| Задание 1 |
Определите, согласуются ли с текстом о родовом доме утверждения (a), (b) и (c). На каждое ответьте «да» или «нет» и точно процитируйте решающие слова текста.
(a) Письма с печатями пришли во время новогодних каникул.
(b) Уведомление о регистрации ограничения прислал сам Комитет по охране.
(c) Постройки моложе 40 лет вносят в реестр.
| Задание 2 |
Перепишите дословно из текста о родовом доме всё от слов «Изучив документы, мы» вплоть до слов «это — не он.».

Мы развеселились, потому что давно знали: слегка покосившийся от старости родовой дом в каком-то там списке. Но не власти нас о том уведомили, как должно было быть, — просто за последние 10 лет пару раз случайно замечали на улице даму, что-то записывающую в толстую книгу. Дама и сообщила, что дом — памятник и еще лет сто простоит, потому что из мореной сосны…
Но во время новогодних каникул пришло сразу два одинаковых письма с печатями — для пущей убедительности. Управление Федеральной службы госрегистрации, кадастра и картографии по Тверской области уведомило, что по заявлению представителя того самого Комитета по охране, о существовании которого мы узнали пару месяцев назад, “проведена регистрация ограничения на…” И дальше шел перечень объектов, от которого захватило дух: “жилой дом лит. “А” с пристройками лит. “а” и “а”, сараем лит. “Г” и сараем лит. “Г”. Общая площадь, жилая площадь, адрес, кадастровый номер и шифр… А обременение на недвижимость — это условия и запреты, стесняющие собственника в праве распоряжения принадлежащим ему имуществом и снижающие его стоимость (кто ж готов платить за отсутствие свободы?).
Изучив документы, мы догадались: в уведомлении просто перечислены все наши постройки, записанные в кадастре. Под литерой “а” скрывается самовольно отделившаяся от дома бывшая веранда (легенда гласит, что раньше на ее месте был балкон-терраса), а под литерой “Г” — маленькая пристройка к сараю, в разное время использовавшаяся в разных житейских целях. Заваленные в то время снегом обремененные объекты, с рухнувшей крышей, загнувшимися от ветров листами кровельного железа, опасно накренившиеся, планировалось частично разобрать, а частично отремонтировать. Но теперь, получается, и пальцем их не тронь?
Абсурд. Семейные фотографии и кинохроника неопровержимо свидетельствовали: две вышеназванные литеры были сооружены не раньше 70-х годов прошлого века, а постройки моложе 40 лет в реестр не вносят! Разве что в исключительных случаях, но это — не он.
“Влипли”, — дошло до нас. Смеяться уже не хотелось.
Каково же было изумление получивших похожие уведомления граждан, которые, переехав в Кимры, купили несколько лет назад старые дома с участками, без всяких обременений, за полную цену? Ни сном, ни духом не ведая об их почетном статусе, они уже приступили к радикальной перестройке и осовремениванию купленной недвижимости в соответствии со своим представлением об удобстве и красоте… Едва ли кто-то из вас захочет оказаться на их месте.

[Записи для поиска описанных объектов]
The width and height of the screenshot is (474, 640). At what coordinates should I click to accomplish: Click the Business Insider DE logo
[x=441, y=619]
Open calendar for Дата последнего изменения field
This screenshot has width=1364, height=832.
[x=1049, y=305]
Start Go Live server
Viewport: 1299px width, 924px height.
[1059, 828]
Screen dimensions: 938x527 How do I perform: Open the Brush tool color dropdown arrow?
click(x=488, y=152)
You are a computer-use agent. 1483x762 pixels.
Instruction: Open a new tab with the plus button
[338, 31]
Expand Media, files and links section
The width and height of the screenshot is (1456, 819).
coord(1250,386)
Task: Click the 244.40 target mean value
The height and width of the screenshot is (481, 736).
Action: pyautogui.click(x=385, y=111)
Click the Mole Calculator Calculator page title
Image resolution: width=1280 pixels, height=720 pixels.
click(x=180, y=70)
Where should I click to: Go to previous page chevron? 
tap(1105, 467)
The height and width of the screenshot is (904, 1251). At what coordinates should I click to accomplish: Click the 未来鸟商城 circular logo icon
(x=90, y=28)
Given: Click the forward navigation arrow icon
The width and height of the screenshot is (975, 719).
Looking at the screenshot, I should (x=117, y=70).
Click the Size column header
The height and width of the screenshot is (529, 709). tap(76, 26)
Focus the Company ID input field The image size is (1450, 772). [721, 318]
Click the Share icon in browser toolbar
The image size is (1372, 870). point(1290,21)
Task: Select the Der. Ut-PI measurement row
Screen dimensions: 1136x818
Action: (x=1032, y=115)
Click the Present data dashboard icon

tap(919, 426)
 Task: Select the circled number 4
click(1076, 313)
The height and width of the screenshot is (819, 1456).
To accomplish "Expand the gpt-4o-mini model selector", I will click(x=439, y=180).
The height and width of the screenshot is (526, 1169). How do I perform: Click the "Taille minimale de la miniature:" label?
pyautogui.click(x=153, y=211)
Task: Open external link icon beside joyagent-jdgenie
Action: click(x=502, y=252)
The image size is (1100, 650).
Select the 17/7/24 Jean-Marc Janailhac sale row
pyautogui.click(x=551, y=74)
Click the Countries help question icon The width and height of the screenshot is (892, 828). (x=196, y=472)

| Итоговый ответ 1 |
(a) Да: «Но во время новогодних каникул пришло сразу два одинаковых письма с печатями».
(b) Нет: «Управление Федеральной службы госрегистрации, кадастра и картографии по Тверской области уведомило».
(c) Нет: «постройки моложе 40 лет в реестр не вносят».

| Итоговый ответ 2 |
Изучив документы, мы догадались: в уведомлении просто перечислены все наши постройки, записанные в кадастре. Под литерой “а” скрывается самовольно отделившаяся от дома бывшая веранда (легенда гласит, что раньше на ее месте был балкон-терраса), а под литерой “Г” — маленькая пристройка к сараю, в разное время использовавшаяся в разных житейских целях. Заваленные в то время снегом обремененные объекты, с рухнувшей крышей, загнувшимися от ветров листами кровельного железа, опасно накренившиеся, планировалось частично разобрать, а частично отремонтировать. Но теперь, получается, и пальцем их не тронь?
Абсурд. Семейные фотографии и кинохроника неопровержимо свидетельствовали: две вышеназванные литеры были сооружены не раньше 70-х годов прошлого века, а постройки моложе 40 лет в реестр не вносят! Разве что в исключительных случаях, но это — не он.